The New Orleans Saints are Super Bowl Champions.
The Saints were the underdogs from early on and the line just kept growing and growing. I always felt like they were the better team, but my knowledge and insight into the game of football is so powerful and prescient that I would almost liken it to a kind of sixth or seventh sense. It’s easy for me to see how those without my kind of powers would think that the Colts were the better team but I’ve grown impatient with their lack of vision and don’t even really pity them anymore.
There are three unbelievable highlights from this game and they are in reverse order:
3. The third quarter screen play to Pierre Thomas was nearly identical in every way to the touchdown he ran in for the Vikings just two weeks earlier. The Saints work together so well in executing the screen-pass. The right side of their offensive line really excels at selling their fakes and getting outside to set up blocks for the receiver. Drew Brees invites the blitz and times his throw perfectly. Pierre Thomas has really been a force for these Saints and he finds the ugliest ways to get extra yards. Hey, you can’t argue with those kind of results. You might hit him, jolt him and wrap him up but until you bring him to the ground he’s going to keep his legs moving.
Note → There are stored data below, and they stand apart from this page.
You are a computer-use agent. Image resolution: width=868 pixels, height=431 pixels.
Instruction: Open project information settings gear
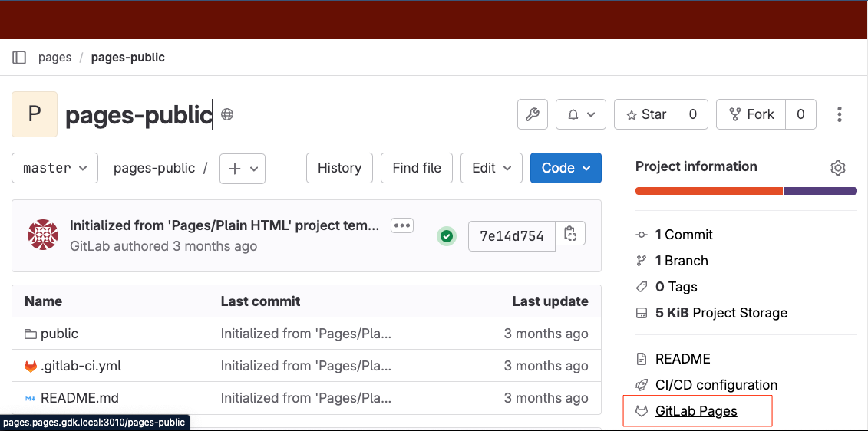[838, 168]
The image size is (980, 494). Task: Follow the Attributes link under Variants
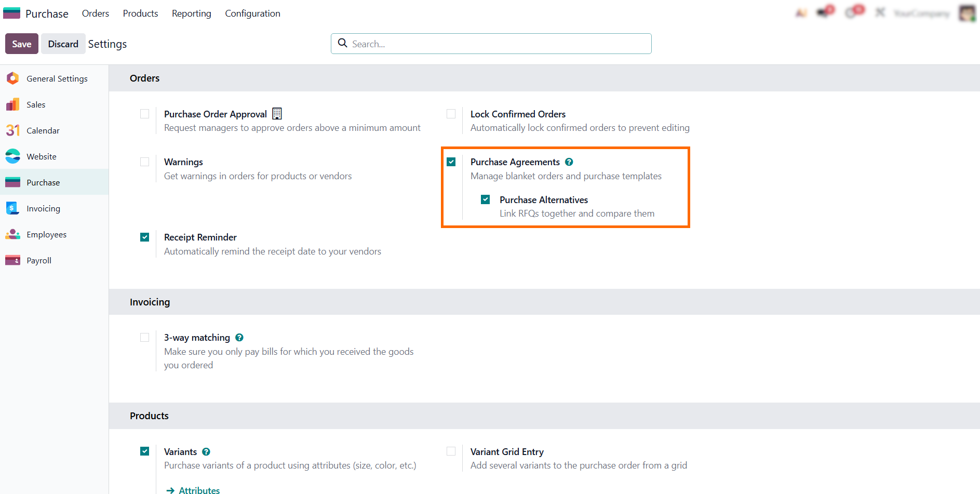click(199, 490)
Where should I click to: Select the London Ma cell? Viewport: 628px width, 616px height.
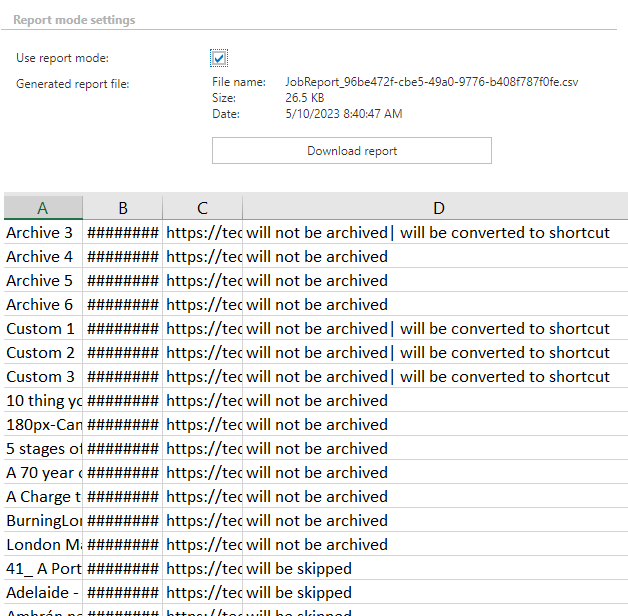pyautogui.click(x=42, y=545)
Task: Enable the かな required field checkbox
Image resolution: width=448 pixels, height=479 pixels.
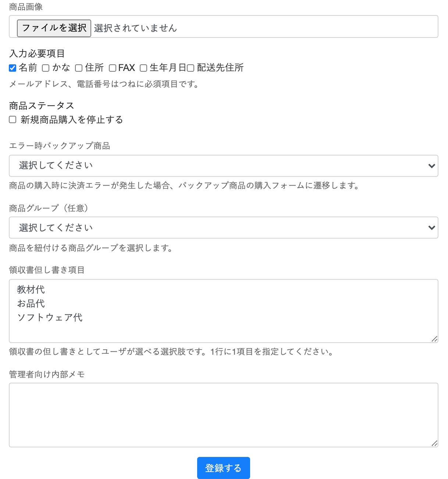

The toughness is unbelievable.
2. Tracy Porter jumps a Reggie Wayne route for a pick six. There’s a really incredible moment in every interception where offensive players go from the hunters to the hunted and they have a terrifying and paralyzing moment of recognition before a defensive end forcibly puts them on the ground. This has to be a great feeling for defensive backs who, by and large, are the most victimized class of football players because it’s their. (It’s also one of the reasons I think the “defenseless receiver” penalty is such horseshit. No one cried for Keith Rivers when Hines Ward broke his jaw.) There’s also something genius about the okey-doke directing traffic on the run back. Final nail in the Colts coffin.
1. It’s hard to ignore Lance Moore’s acrobat display of possession on the 2-point conversion. But Sean Payton’s onside kick call was probably the gutsiest coaching decision I’ve ever seen and it simply must be acknowledged as the turning point in this game. From the half onward the Saint simply dominated the Colts by keeping Manning off the field and they seemed to be burning on the emotional fuel that the onside kick, scrum and decision gave them. Thinking about what’s at stake there: the possibility of giving this high-powered Indianapolis offense the ball in Saints territory, down by four points. Payton ran the risk of demoralizing his special teams and defensive units. There was a genuine exhibition of courage and trust and because the Saints have always bought into Sean Payton’s leadership, it paid off.
Congratulations, New Orleans. One of the best games I’ve ever witnessed. This team showed heart.